The last ten or twelve years of the master’s life saw him besieged with more commissions than he could well complete. Already in the years 1501–1504 the marchioness Isabella Gonzaga of Mantua had had great difficulty in obtaining delivery from him of a picture of the “Madonna and Saints” (now lost) for which part payment had been made in advance. In 1505 she endeavoured through Cardinal Bembo to obtain from him another picture, this time of a secular or mythological character. What the subject of this piece was, or whether it was actually delivered, we do not know. Albrecht Dürer, visiting Venice for a second time in 1506, reports of Giovanni Bellini as still the best painter in the city, and as full of all courtesy and generosity towards foreign brethren of the brush. In 1507 Gentile Bellini died, and Giovanni completed the picture of the “Preaching of St Mark” which he had left unfinished; a task on the fulfilment of which the bequest by the elder brother to the younger of their father’s sketch-book had been made conditional. In 1513 Giovanni’s position as sole master (since the death of his brother and of Alvise Vivarini) in charge of the paintings in the Hall of the Great Council was threatened by an application on the part of his own former pupil, Titian, for a joint-share in the same undertaking, to be paid for on the same terms. Titian’s application was first granted, then after a year rescinded, and then after another year or two granted again; and the aged master must no doubt have undergone some annoyance from his sometime pupil’s proceedings. In 1514 Giovanni undertook to paint a Bacchanal for the duke Alfonso of Ferrara, but died in 1516; leaving it to be finished by his pupils; this picture is now at Alnwick.

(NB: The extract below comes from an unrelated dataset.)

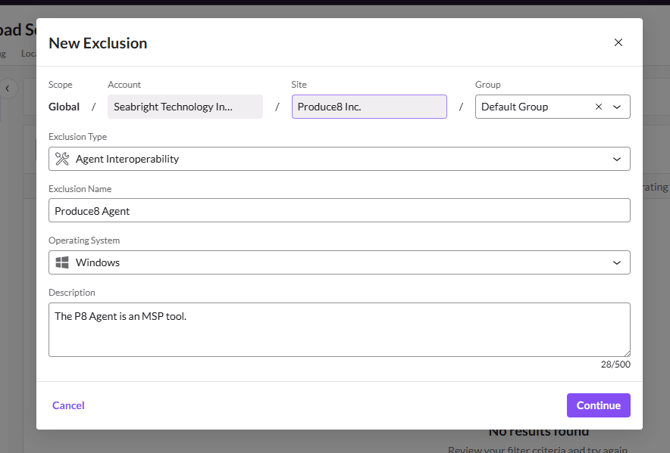Click the Produce8 Inc. site field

Both in the artistic and in the worldly sense, the career of Giovanni Bellini was upon the whole the most serenely and unbrokenly prosperous, from youth to extreme old age, which fell to the lot of any artist of the early Renaissance. He lived to see his own school far outshine that of his rivals, the Vivarini of Murano; he embodied, with ever growing and maturing power, all the devotional gravity and much also of the worldly splendour of the Venice of his time; and he saw his influence propagated by a host of pupils, two of whom at least, Giorgione and Titian, surpassed their master. Giorgione he outlived by five years; Titian, as we have seen, challenged an equal place beside his teacher. Among the best known of his other pupils were, in his earlier time, Andrea Previtali, Cima da Conegliano, Marco Basaiti, Niccolo Rondinelli, Piermaria Pennacchi, Martino da Udine, Girolamo Mocetto; in later time, Pierfrancesco Bissolo, Vincenzo Catena, Lorenzo Lotto and Sebastian del Piombo.

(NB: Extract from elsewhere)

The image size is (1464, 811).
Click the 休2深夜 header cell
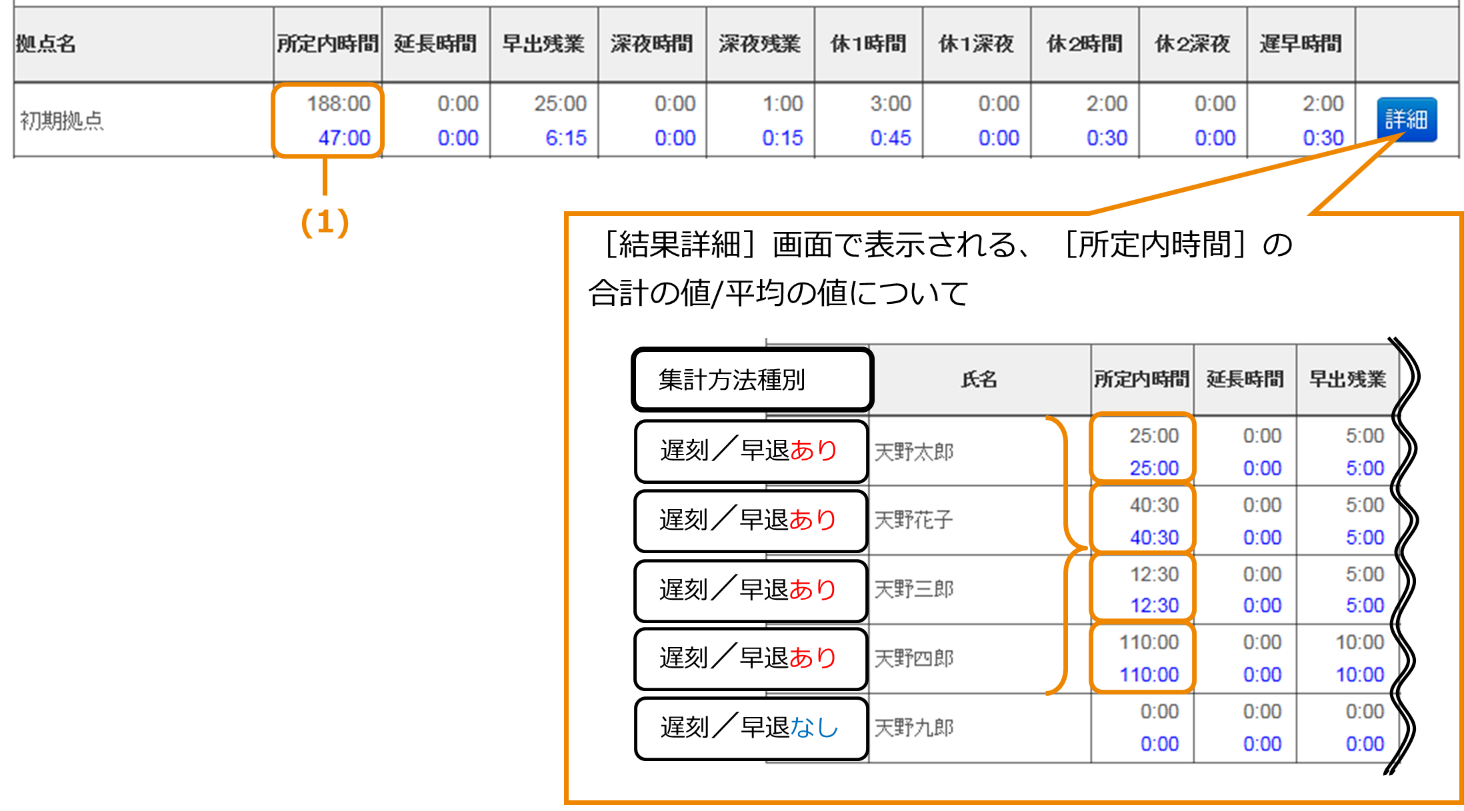pyautogui.click(x=1193, y=44)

Bibliography.—Vasari, ed. Milanesi, vol. iii.; Ridolfi, Le Maraviglie, &c., vol. i.; Francesco Sansovino, Venezia Descritta; Morelli, Notizia, &c., di un Anonimo; Zanetti, Pittura Veneziana; F. Aghietti, Elogio Storico di Jacopo e Giovanni Bellini; G. Bernasconi, Cenni intorno la vita e le opere di Jacopo Bellini; Moschini, Giovanni Bellini e pittori contemporanei; E. Galichon in Gazette des beaux-arts (1866); Crowe and Cavalcaselle, History of Painting in North Italy, vol. i.; Hubert Janitschek, “Giovanni Bellini” in Dohme’s Kunst und Künstler; Julius Meyer in Meyer’s Allgemeines Künstler-Lexikon, vol. iii. (1885); Pompeo Molmenti, “I pittori Bellini” in Studi e ricerche di Storia d’ Arte; P. Paoletti, Raccolta di documenti inediti, fasc. i.; Vasari, Vite di Gentile da Fabriano e Vittor Pisanello, ed. Venturi; Corrado Ricci in Rassegna d’ Arte (1901, 1903), and Rivista d’ Arte (1906); Roger Fry, Giovanni Bellini in “The Artist’s Library”; Everard Meynell, Giovanni Bellini in Newnes’s “Art Library” (useful for a nearly complete set of reproductions of the known paintings); Corrado Ricci, Jacopo Bellini e i suoi Libri di Disegni; Victor Goloubeff, Les Dessins de Jacopo Bellini (the two works last cited reproduce in full, that of M. Goloubeff by far the most skilfully, the contents of both the Paris and the London sketch-books).  (S. C.)